Task brief:
The lines from the one containing "Image resolution: width=622" through the last one in the data: please copy those exactly, and only those, without the pictures.

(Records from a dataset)
+--
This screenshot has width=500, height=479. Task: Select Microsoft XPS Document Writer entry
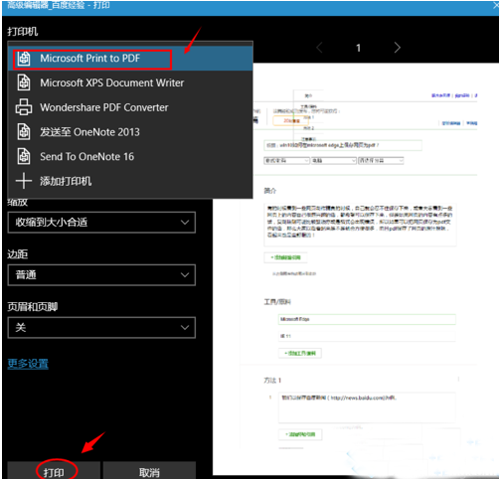point(130,83)
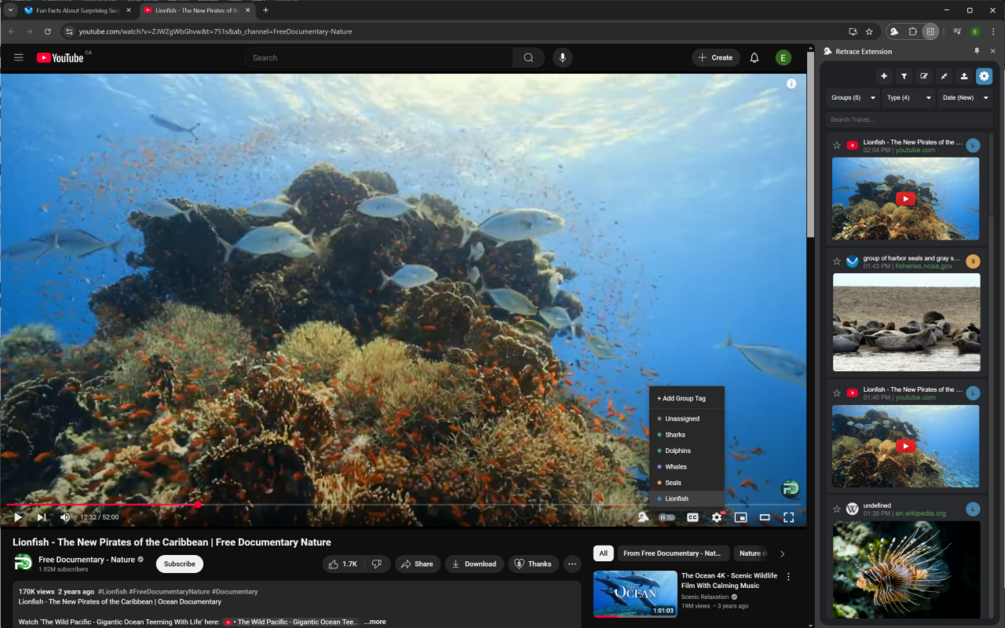Screen dimensions: 1005x628
Task: Toggle closed captions in the player
Action: [x=692, y=517]
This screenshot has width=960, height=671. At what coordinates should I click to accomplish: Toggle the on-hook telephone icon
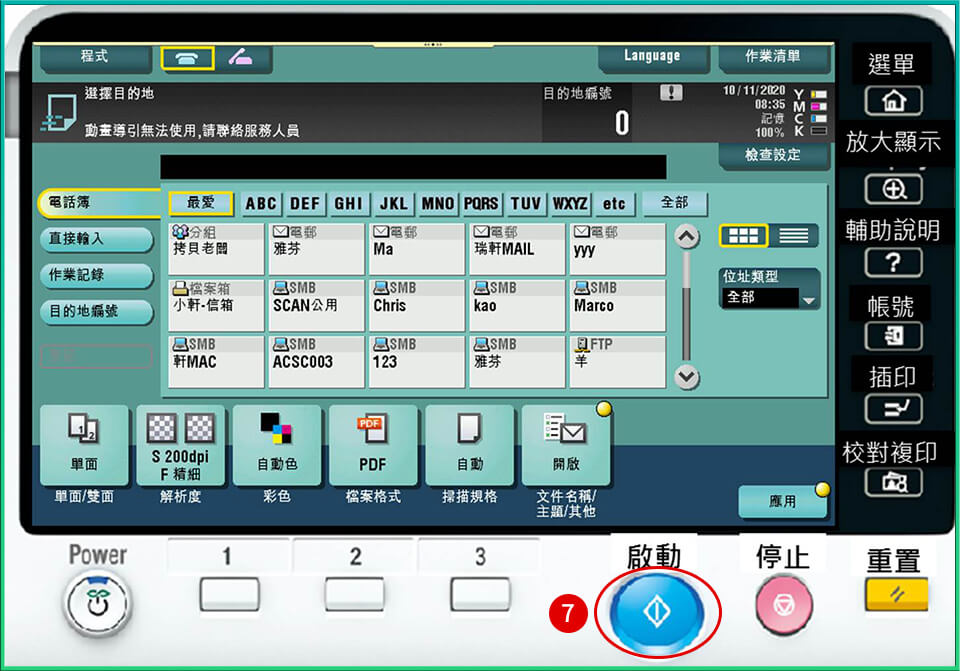[186, 57]
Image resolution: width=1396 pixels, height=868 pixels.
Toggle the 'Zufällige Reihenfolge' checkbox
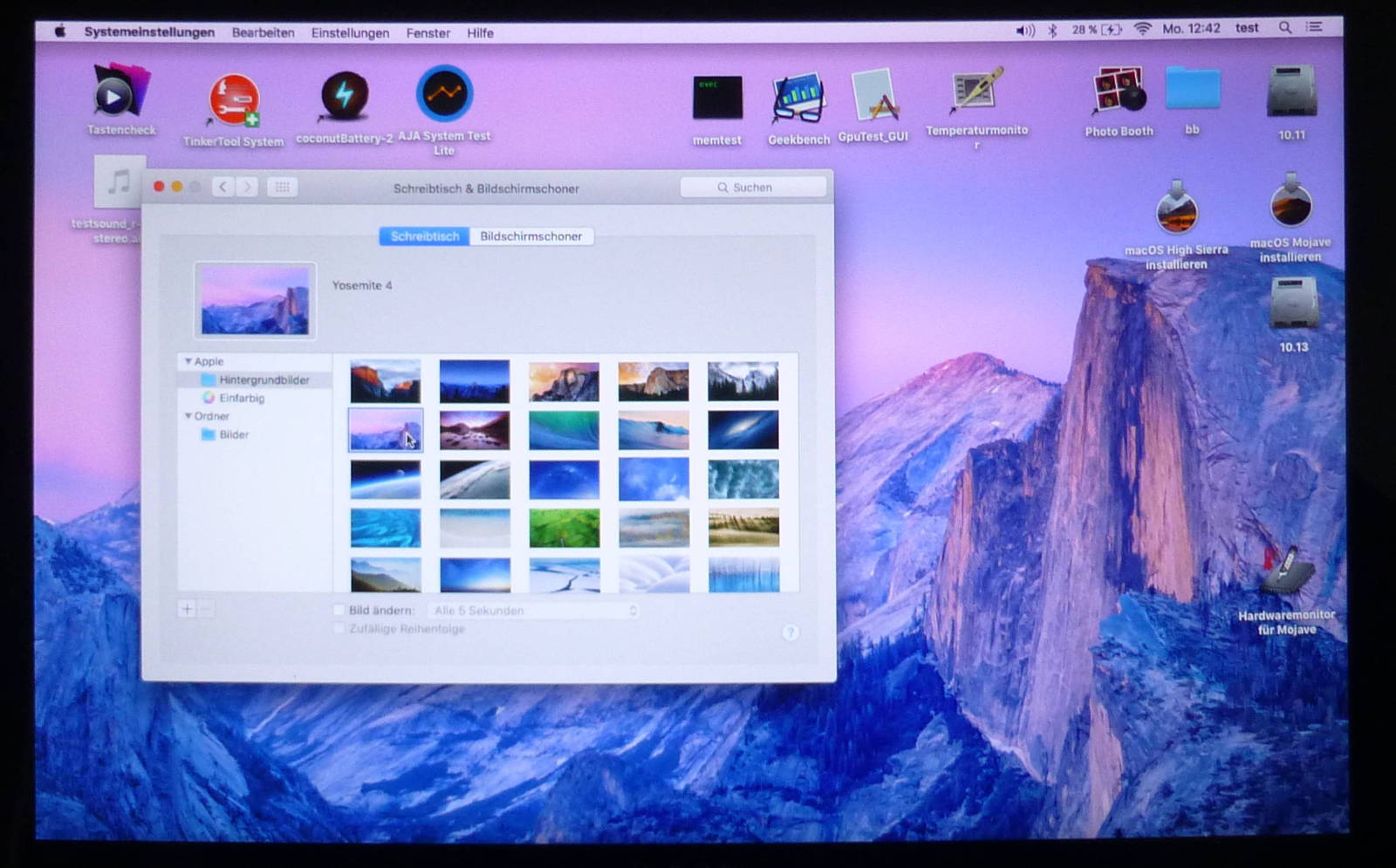(339, 629)
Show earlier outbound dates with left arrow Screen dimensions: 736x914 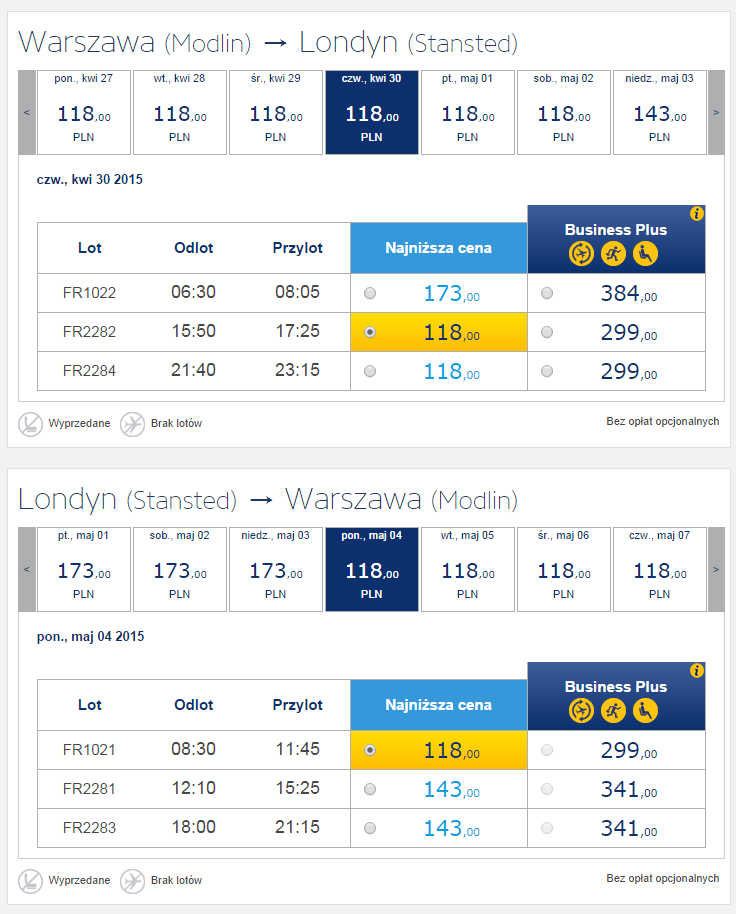click(27, 113)
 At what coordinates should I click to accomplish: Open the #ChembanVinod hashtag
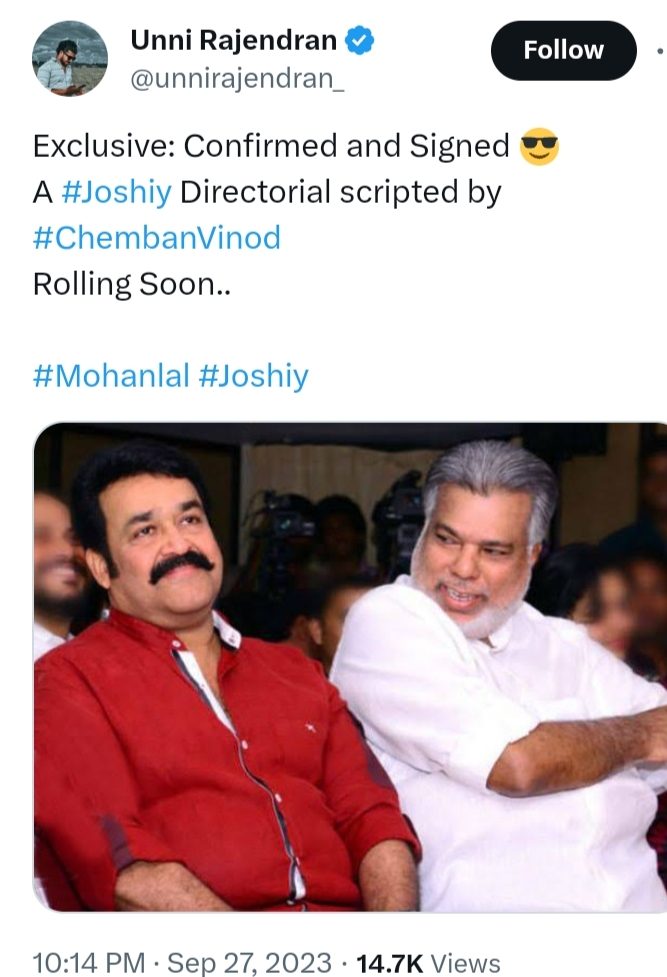156,238
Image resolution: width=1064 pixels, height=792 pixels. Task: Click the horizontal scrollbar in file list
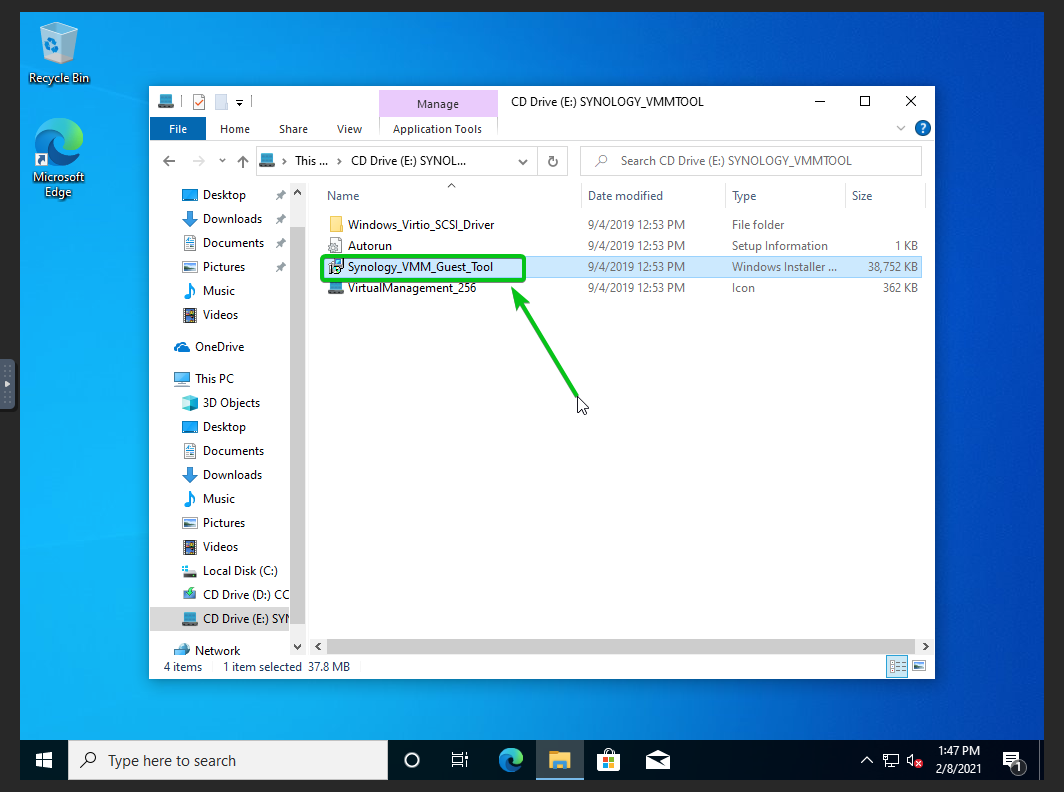(620, 647)
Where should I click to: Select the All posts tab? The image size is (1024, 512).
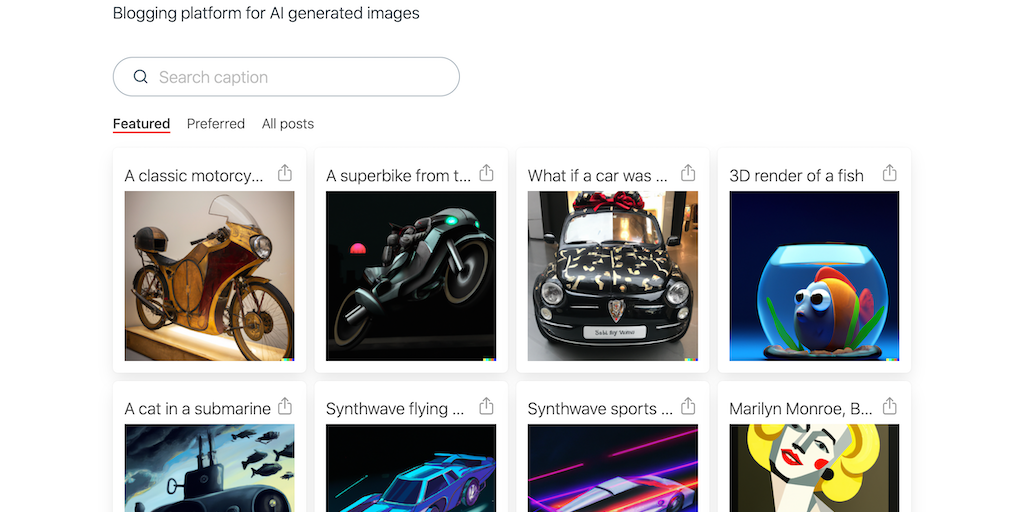click(288, 124)
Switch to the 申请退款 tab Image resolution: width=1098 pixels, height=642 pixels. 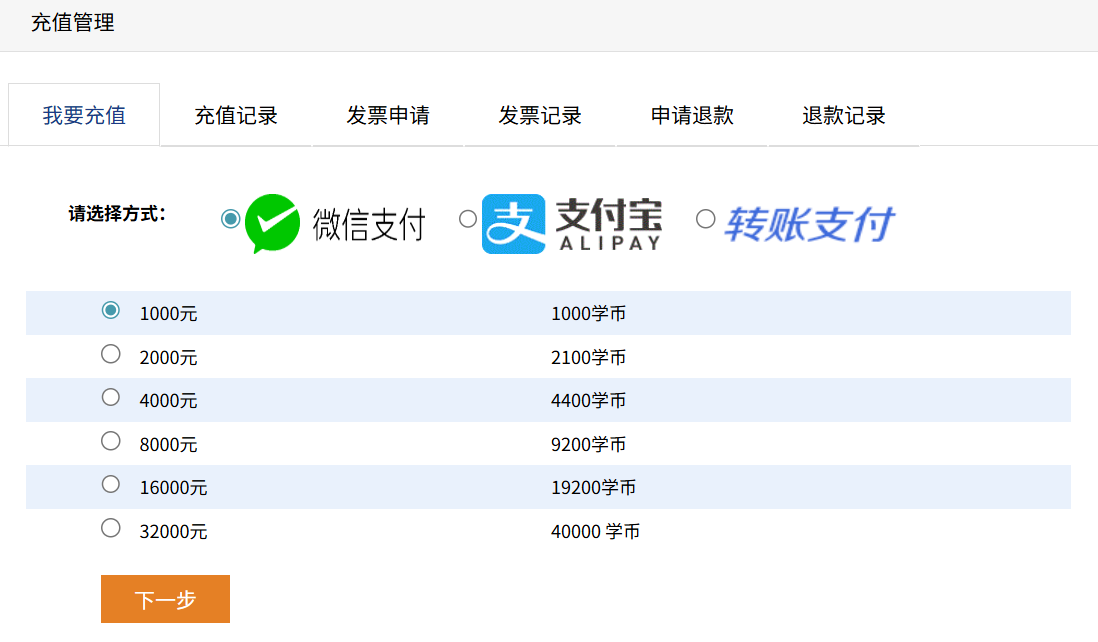692,115
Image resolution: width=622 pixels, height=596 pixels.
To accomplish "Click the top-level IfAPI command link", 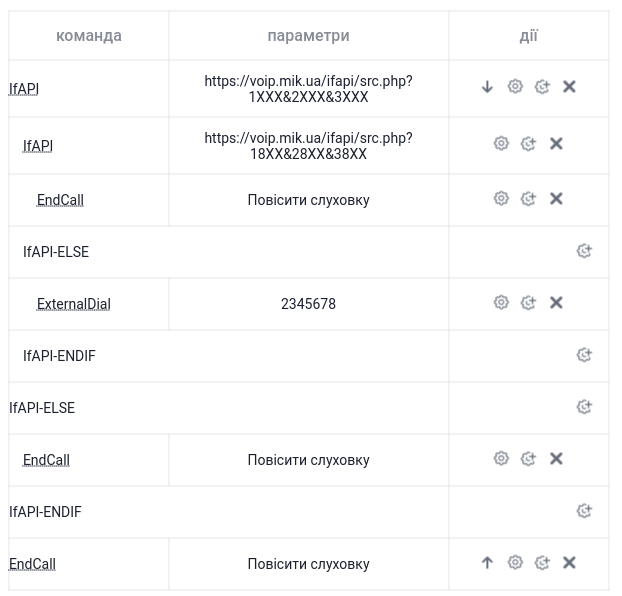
+--
Reply to the exercise:
Image resolution: width=622 pixels, height=596 pixels.
To accomplish "Click the top-level IfAPI command link", 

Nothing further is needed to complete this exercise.